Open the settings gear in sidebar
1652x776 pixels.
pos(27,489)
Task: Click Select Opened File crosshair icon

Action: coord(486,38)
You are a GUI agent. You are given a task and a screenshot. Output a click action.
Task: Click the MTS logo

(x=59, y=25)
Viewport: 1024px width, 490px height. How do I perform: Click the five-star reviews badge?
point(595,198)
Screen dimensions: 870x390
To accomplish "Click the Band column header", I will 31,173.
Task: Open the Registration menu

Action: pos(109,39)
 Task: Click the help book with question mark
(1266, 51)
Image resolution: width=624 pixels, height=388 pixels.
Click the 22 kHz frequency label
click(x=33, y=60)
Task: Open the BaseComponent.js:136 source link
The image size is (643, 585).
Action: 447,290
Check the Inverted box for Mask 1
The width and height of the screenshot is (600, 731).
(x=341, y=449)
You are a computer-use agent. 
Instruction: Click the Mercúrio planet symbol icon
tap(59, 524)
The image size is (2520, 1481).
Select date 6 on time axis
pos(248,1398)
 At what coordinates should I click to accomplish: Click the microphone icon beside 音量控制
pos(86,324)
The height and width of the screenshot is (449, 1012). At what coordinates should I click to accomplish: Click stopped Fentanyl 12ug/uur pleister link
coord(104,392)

▸ **TASK GOAL**: In the records above, change every "screenshot" to "screen capture" and leave everything else as it is.

▸ **RESULT FOR THIS EXERCISE**:
Open the settings gear in sidebar
1652x776 pixels.
pos(27,489)
Task: Click Select Opened File crosshair icon

Action: coord(486,38)
You are a GUI agent. You are given a task and a screen capture. Output a click action.
Task: Click the MTS logo

(x=59, y=25)
Viewport: 1024px width, 490px height. How do I perform: Click the five-star reviews badge?
point(595,198)
Screen dimensions: 870x390
To accomplish "Click the Band column header", I will 31,173.
Task: Open the Registration menu

Action: pos(109,39)
 Task: Click the help book with question mark
(1266, 51)
Image resolution: width=624 pixels, height=388 pixels.
Click the 22 kHz frequency label
click(x=33, y=60)
Task: Open the BaseComponent.js:136 source link
The image size is (643, 585).
Action: 447,290
Check the Inverted box for Mask 1
The width and height of the screen capture is (600, 731).
(x=341, y=449)
You are a computer-use agent. 
Instruction: Click the Mercúrio planet symbol icon
tap(59, 524)
The image size is (2520, 1481).
Select date 6 on time axis
pos(248,1398)
 At what coordinates should I click to accomplish: Click the microphone icon beside 音量控制
pos(86,324)
The height and width of the screen capture is (449, 1012). At what coordinates should I click to accomplish: Click stopped Fentanyl 12ug/uur pleister link
coord(104,392)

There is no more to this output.